David Lappartient a confirmé que les contrôles antidopage menés pendant la nuit restent autorisés, mais uniquement dans des circonstances exceptionnelles, après les remarques de coureurs tels que le vainqueur Tadej Pogacar.
Position de la présidence face aux tests nocturnes
Lors du départ de la deuxième étape du Tour de France féminin à Aigle, le président de l’UCI a rappelé que la méfiance envers le dopage persiste « compte tenu du passé ». Il a souligné que les contrôles nocturnes constituent un « outil » du combat anti‑dopage, tout en précisant qu’ils ne doivent pas devenir une pratique quotidienne.
« Il ne s’agit pas d’une suspicion ciblée envers un coureur, mais d’un message global adressé à l’ensemble du peloton », a-t-il ajouté, insistant sur la dimension dissuasive de ces opérations.
Justification scientifique et portée du message
Selon Lappartient, le microdosage d’EPO représente une technique difficile à détecter dans les analyses classiques, car la substance peut devenir indétectable six à sept heures après administration. Dans ce contexte, l’ITA (Agence de contrôles internationale) peut recourir à des tests spécifiques réalisés la nuit afin de contourner le délai de métabolisation.

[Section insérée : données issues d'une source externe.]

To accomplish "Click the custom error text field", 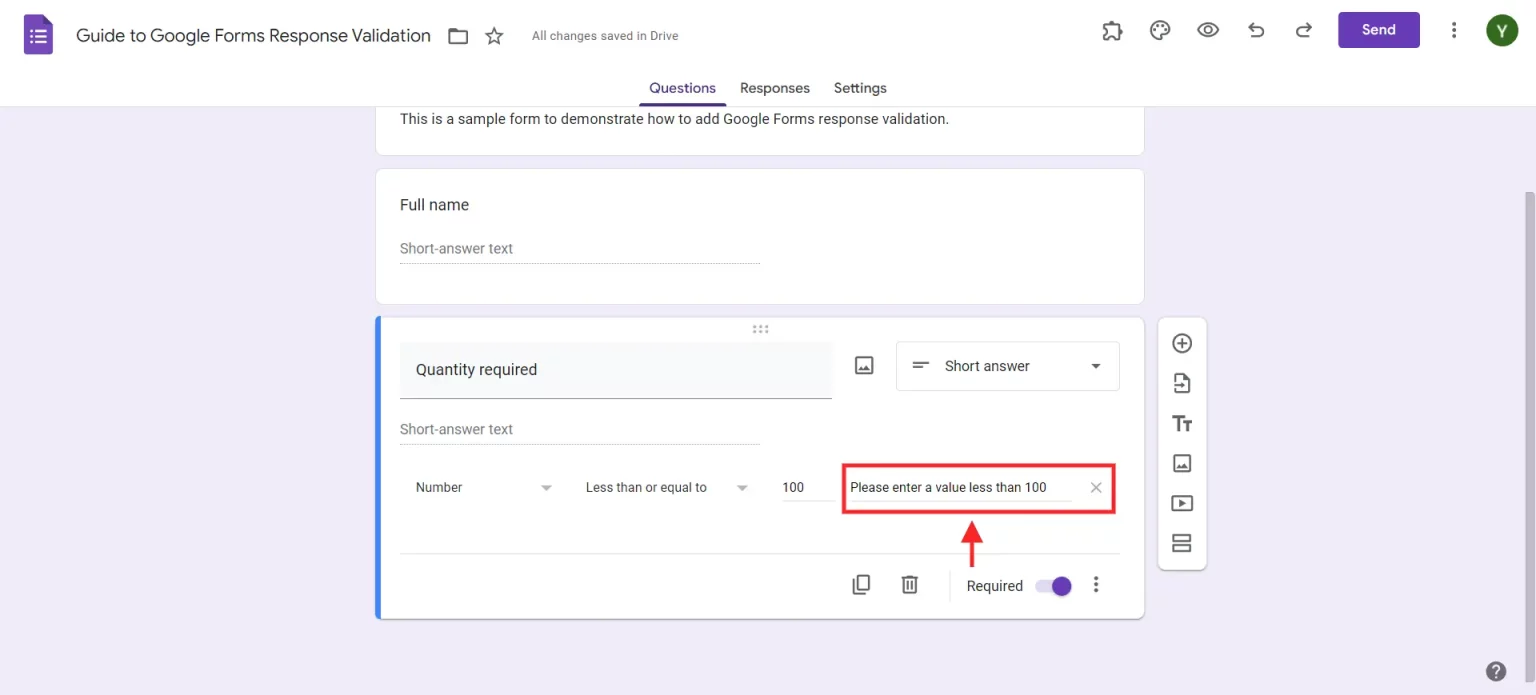I will [x=958, y=487].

Il a précisé que l’UCI ne cautionne pas la généralisation de ces contrôles nocturnes et que chaque analyse doit rester « exceptionnelle », afin d’éviter toute normalisation du processus et de préserver la légitimité des contrôles effectués en journée.
Réactions des coureurs et perspective future
Les coureurs, dont Pogacar, ont exprimé leur appréhension face à la tenue de tests à des heures inhabituelles, redoutant un impact sur la préparation physique et le sommeil. L’appui de Lappartient à l’ITA montre cependant que l’organisme de gouvernance reste ouvert aux outils jugés indispensables pour contrer le dopage, tout en appelant à un usage circonspect.
Cette position pourrait influencer les protocoles des éditions à venir, en réservant les contrôles nocturnes aux cas où les indices de microdosage sont particulièrement crédibles.
En définitive, la décision de l’UCI demeure un équilibre délicat entre dissuasion technologique et respect du bien‑être des athlètes, un signal qui continuera de façonner le dialogue entre autorités antidopage et peloton.